╭──
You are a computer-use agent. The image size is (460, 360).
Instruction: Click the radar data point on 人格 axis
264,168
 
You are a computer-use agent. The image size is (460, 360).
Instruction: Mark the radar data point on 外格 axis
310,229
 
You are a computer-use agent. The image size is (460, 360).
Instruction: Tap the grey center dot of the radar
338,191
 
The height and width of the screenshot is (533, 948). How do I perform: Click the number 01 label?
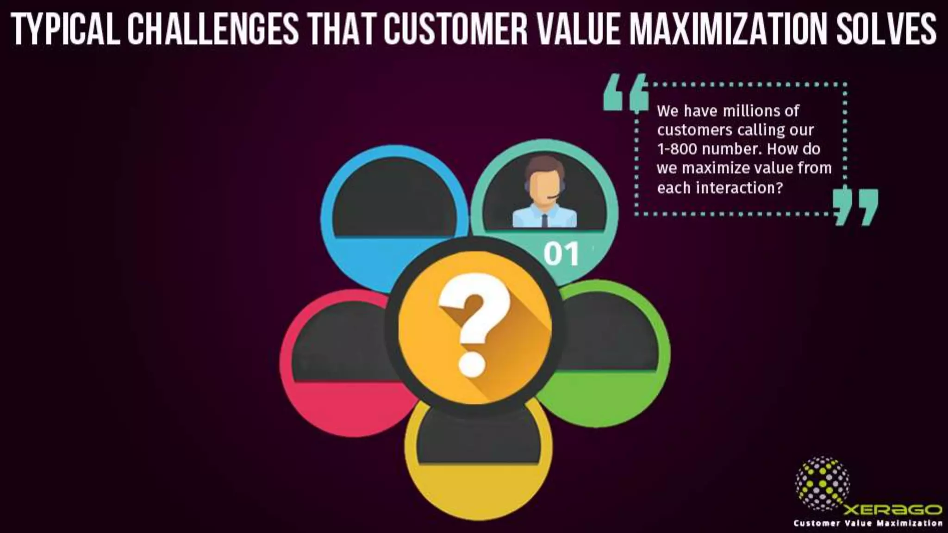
╰──
## PROBLEM TO SOLVE
Format the lines of the items above as a JSON list of strings, one string per line, leaving out blank lines and the pictures.

## RESPONSE TO THE TASK
[
  "You are a computer-use agent. The image size is (460, 360).",
  "Instruction: Click the radar data point on 人格 axis",
  "264,168",
  "You are a computer-use agent. The image size is (460, 360).",
  "Instruction: Mark the radar data point on 外格 axis",
  "310,229",
  "You are a computer-use agent. The image size is (460, 360).",
  "Instruction: Tap the grey center dot of the radar",
  "338,191",
  "The height and width of the screenshot is (533, 948). How do I perform: Click the number 01 label?"
]